Brian C. Boyett, MS , Division of HIV/AIDS Prevention, US Centers for Disease Control and Prevention, Atlanta, GA
Douglas White, MD , Department of Emergency Medicine, Alameda County Medical Center, Highland Hospital, Oakland, CA
Jason Haukoos, MD, MS , Department of Emergency Medicine, Denver Health Medical Center, Denver, CO
Alicia Scribner, MPH , Department of Emergency Medicine, Alameda County Medical Center, Highland Hospital, Oakland, CA
Emily Hopkins, MPH , Department of Emergency Medicine, Denver Health Medical Center, Denver, CO
Kevin P. Delaney, MPH , Division of HIV/AIDS Prevention, US Centers for Disease Control and Prevention, Atlanta, GA
James Heffelfinger, MD, MPH , Division of HIV/AIDS Prevention, US Centers for Disease Control and Prevention, Atlanta, GA
BACKGROUND

CDC recommends performing opt-out HIV screening in healthcare settings, including emergency departments (EDs), with HIV prevalence ≥0.1%. The nature of emergency medicine (i.e., provision of acute versus ongoing healthcare) creates the need for timely HIV test results, but makes it challenging to provide confirmatory test results for patients with reactive rapid HIV test (RHT) results. With over 110 million visits to EDs annually, expanded HIV testing may result in a substantial number of false-positive RHT results. We implemented rapid test algorithms (RTAs) in two EDs to distinguish persons likely to have false-positive tests from those likely to be truly infected during a single ED visit.

METHODS

Highland Hospital ED (Oakland, CA) performed RHTs using oral fluid and, for persons with reactive tests, up to three additional RHTs using whole-blood; all tests were conducted in the ED. Denver Health Medical Center ED (Denver, CO) performed RHTs using whole-blood and, for persons with reactive tests, a second RHT using whole-blood; all tests were conducted in the hospital laboratory.

RESULTS

Of 9,964 patients tested, 58 (0.6%) had reactive RHT results on initial testing. Of these, 44 (75.9%) had reactive results on all additional RHTs and were immediately referred to HIV care; all 44 also had positive Western blots. Follow-up testing was performed on the 14 patients with discordant RHT results (n=14) and none was found to be HIV-infected.

CONCLUSIONS

RTAs correctly identified all patients with HIV infection and allowed for immediate referral to more specialized HIV care.

Learning Objectives:
1. Describe the rationale behind implementing HIV rapid test algorithms in emergency departments. 2. Assess the similarities and differences of laboratory-based versus emergency department-based (i.e., point of care) HIV rapid test algorithms. 3. Discuss the effectiveness of HIV rapid test algorithms in identifying patients truly infected with HIV.

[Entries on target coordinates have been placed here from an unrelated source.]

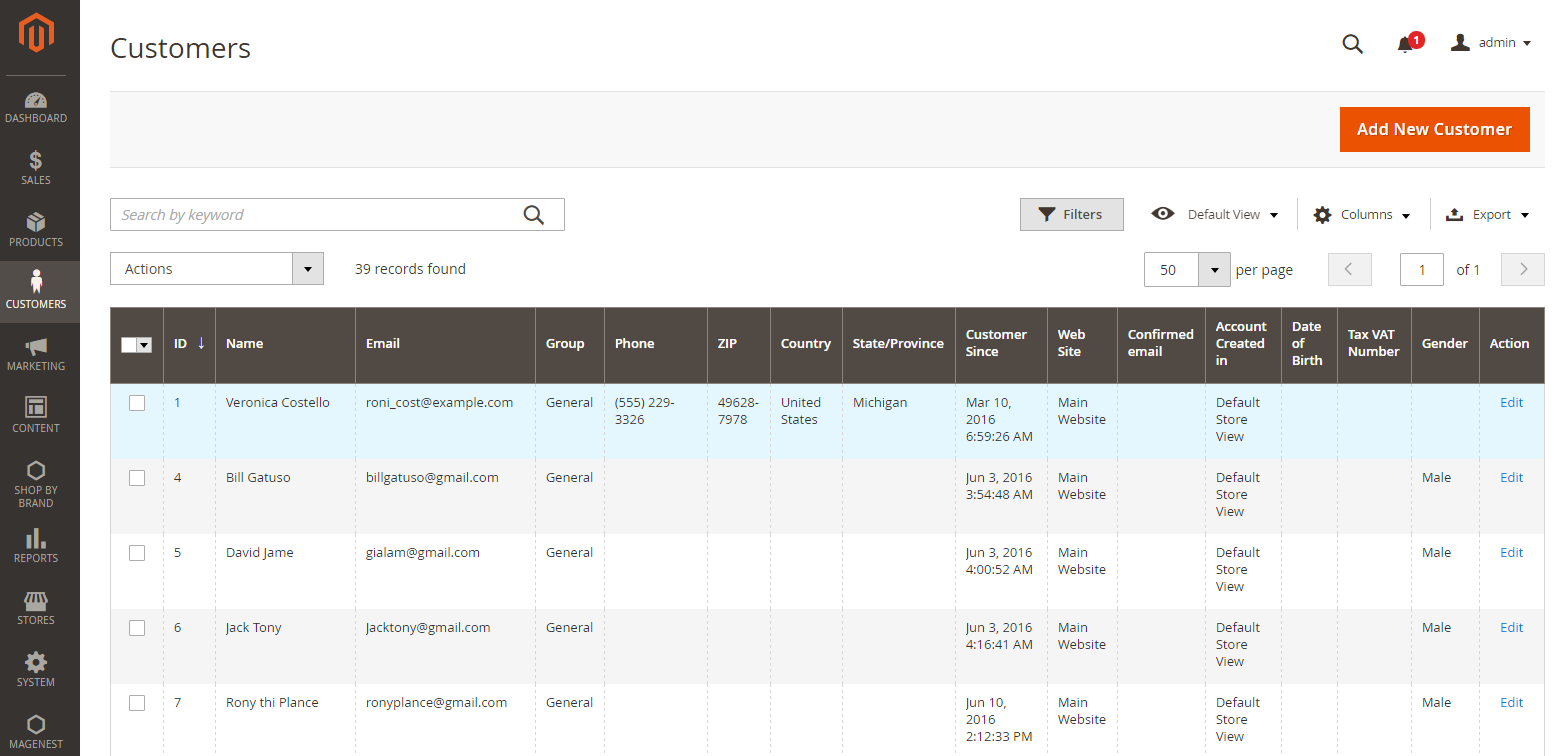Viewport: 1558px width, 756px height.
Task: Edit the David Jame customer record
Action: point(1511,553)
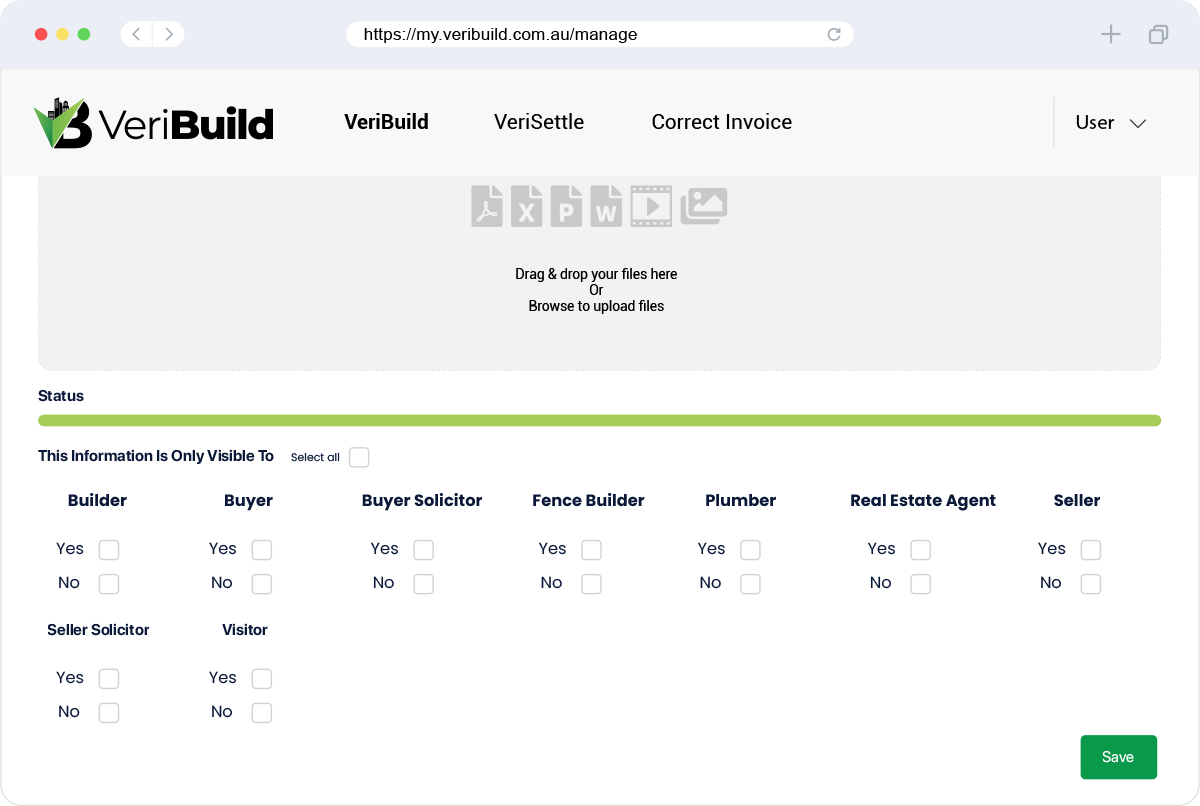
Task: Check the Select all checkbox
Action: coord(359,457)
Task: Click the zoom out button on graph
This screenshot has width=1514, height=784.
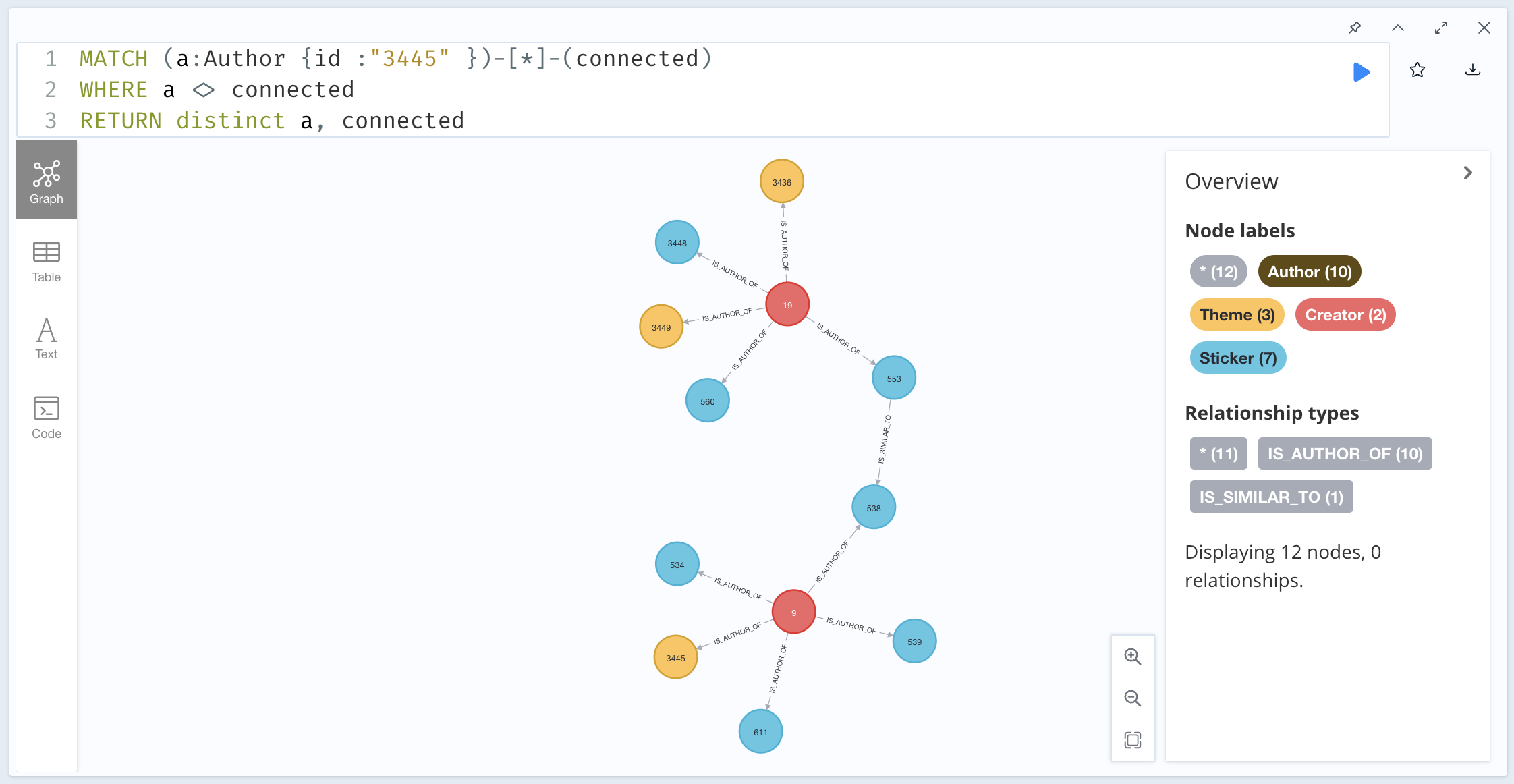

Presenting author's disclosure statement:

Qualified on the content I am responsible for because: Conducted HIV-related research at the CDC/Division of HIV/AIDS Prevention since 1999; authored or co-authored articles related to HIV/AIDS research in Journal of Infectious Diseases, Journal of Acquired Immune Deficiency Syndromes, Current Infectious Disease Reports, Morbidity and Mortality Weekly Report; authored or co-authored oral and poster presentations at Internaitonal AIDS Conference, Conference on Retroviruses and Opportunistic Infections, National HIV Prevention Conference, Infectious Disease Society of America Annual Meeting, APHA Annual Meeting, HIV Diagnostics Conference
Any relevant financial relationships? No

I agree to comply with the American Public Health Association Conflict of Interest and Commercial Support Guidelines, and to disclose to the participants any off-label or experimental uses of a commercial product or service discussed in my presentation.